-- start of Material for this task --
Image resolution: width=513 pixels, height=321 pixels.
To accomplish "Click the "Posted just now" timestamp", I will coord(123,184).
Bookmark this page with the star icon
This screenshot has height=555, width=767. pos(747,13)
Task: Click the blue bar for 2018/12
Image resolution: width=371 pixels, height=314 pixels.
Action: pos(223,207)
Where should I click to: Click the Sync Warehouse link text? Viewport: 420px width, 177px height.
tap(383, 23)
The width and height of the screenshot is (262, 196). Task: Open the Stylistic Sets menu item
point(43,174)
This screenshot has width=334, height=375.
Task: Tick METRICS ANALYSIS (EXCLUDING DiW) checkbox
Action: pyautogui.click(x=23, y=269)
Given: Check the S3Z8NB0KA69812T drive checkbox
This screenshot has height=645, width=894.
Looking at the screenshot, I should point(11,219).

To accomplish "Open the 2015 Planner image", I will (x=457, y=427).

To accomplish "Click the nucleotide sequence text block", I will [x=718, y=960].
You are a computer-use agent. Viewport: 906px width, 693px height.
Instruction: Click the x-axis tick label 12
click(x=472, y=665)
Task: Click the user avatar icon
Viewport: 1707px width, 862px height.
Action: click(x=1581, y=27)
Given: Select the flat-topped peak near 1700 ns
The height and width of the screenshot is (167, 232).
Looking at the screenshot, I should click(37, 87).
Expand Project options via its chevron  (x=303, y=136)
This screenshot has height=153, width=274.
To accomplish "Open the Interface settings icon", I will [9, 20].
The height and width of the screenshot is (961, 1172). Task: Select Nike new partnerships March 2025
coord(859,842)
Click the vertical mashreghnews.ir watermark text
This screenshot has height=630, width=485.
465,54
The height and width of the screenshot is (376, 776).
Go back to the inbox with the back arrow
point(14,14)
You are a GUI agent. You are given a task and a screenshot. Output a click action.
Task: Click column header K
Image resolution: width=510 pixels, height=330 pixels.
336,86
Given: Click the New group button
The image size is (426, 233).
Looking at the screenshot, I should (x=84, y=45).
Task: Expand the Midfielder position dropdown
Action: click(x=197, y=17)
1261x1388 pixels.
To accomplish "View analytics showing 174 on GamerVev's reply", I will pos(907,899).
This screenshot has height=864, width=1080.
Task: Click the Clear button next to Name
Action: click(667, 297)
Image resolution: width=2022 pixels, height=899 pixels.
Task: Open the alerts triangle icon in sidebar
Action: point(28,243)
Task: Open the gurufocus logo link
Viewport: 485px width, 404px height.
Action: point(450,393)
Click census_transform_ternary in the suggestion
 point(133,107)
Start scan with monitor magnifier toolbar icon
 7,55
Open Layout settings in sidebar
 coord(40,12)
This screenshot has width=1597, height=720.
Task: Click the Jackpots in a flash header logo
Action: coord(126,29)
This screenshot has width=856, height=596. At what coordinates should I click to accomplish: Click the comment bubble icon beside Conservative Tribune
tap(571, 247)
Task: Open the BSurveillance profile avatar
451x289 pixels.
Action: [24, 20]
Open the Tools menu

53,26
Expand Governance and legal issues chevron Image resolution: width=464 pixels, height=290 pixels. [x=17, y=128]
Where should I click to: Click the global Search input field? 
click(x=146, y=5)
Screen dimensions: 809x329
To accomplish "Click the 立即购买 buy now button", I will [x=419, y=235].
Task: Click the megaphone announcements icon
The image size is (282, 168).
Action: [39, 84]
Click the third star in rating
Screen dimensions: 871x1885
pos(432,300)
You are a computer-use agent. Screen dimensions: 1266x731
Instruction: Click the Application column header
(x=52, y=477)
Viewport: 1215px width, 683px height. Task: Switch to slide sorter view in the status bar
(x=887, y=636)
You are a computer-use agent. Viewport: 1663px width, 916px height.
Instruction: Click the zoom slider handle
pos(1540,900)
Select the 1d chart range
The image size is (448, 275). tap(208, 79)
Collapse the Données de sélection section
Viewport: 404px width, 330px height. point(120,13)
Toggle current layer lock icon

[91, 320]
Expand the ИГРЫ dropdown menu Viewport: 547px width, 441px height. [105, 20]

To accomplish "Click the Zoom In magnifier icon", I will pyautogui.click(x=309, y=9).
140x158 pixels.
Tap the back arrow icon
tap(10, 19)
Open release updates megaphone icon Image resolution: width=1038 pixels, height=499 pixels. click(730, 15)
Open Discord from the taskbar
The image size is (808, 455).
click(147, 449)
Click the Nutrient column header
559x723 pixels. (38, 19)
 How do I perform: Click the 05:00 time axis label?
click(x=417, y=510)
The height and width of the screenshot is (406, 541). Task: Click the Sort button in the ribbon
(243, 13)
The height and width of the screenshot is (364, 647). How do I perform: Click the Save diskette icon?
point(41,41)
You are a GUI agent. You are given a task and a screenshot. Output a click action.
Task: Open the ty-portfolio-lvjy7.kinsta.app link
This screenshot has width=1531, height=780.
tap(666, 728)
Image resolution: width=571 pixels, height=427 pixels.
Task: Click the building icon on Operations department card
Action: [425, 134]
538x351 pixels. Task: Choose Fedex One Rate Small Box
-- end of Material for this task --
§ **Goal of the exercise**
Copy out the rows verbatim, from the line containing "The width and" through the line containing "Looking at the screenshot, I should point(11,219).", including both of those lines.

§ **Answer to the exercise**
The width and height of the screenshot is (262, 196). Task: Open the Stylistic Sets menu item
point(43,174)
This screenshot has width=334, height=375.
Task: Tick METRICS ANALYSIS (EXCLUDING DiW) checkbox
Action: pyautogui.click(x=23, y=269)
Given: Check the S3Z8NB0KA69812T drive checkbox
This screenshot has height=645, width=894.
Looking at the screenshot, I should point(11,219).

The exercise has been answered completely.